Counsellors will visit Cayman Brac twice a month to lend an ear to Brackers traumatised by Hurricane Paloma.
The Island is still in a state of recovery, with many homes still uninhabitable and displaced residents living in trailers, temporarily renting accommodation, or living with relatives.
The counsellors from the Employee Assistance Programme were on the Brac earlier this month on a recognisance mission to ascertain the type of help that was needed.
EAP Director Tyra Miller said the counsellors would be carrying out sessions for anyone who requested help. She said anyone making an appointment would be told over the phone where they could meet a counsellor.
She admitted there was still a stigma attached to therapy and counselling in Cayman, but hoped that people would take advantages of the EAP services.
The Department of Counselling Services also has a counsellor based in the Brac full-time.
DCS director Judith Seymour said that in her experience, following Hurricane Ivan, it took people in Grand Cayman several months after that storm to start seeking help for emotional issues.
‘It is probably going to be three to six months before we start seeing people paying attention to their trauma issues. They’re still paying attention to their basic needs,’ she said.

> [Things to do]
(a) According to the Cayman Brac article, how often will counselors visit the island?
(b) Print the part of the Cayman Brac article starting with "DCS director Judith" and going on through "needs,’ she said.".
The items have nothing to do with the Cayman Brac article.

> [Listed records]

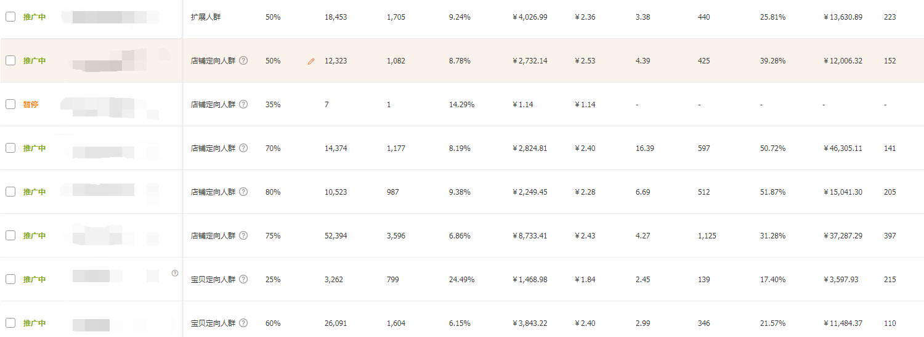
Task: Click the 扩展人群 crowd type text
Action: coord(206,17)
* * *
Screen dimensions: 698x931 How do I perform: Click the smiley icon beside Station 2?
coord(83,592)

> [Task responses]
(a) Twice a month.

(b)
DCS director Judith Seymour said that in her experience, following Hurricane Ivan, it took people in Grand Cayman several months after that storm to start seeking help for emotional issues.
‘It is probably going to be three to six months before we start seeing people paying attention to their trauma issues. They’re still paying attention to their basic needs,’ she said.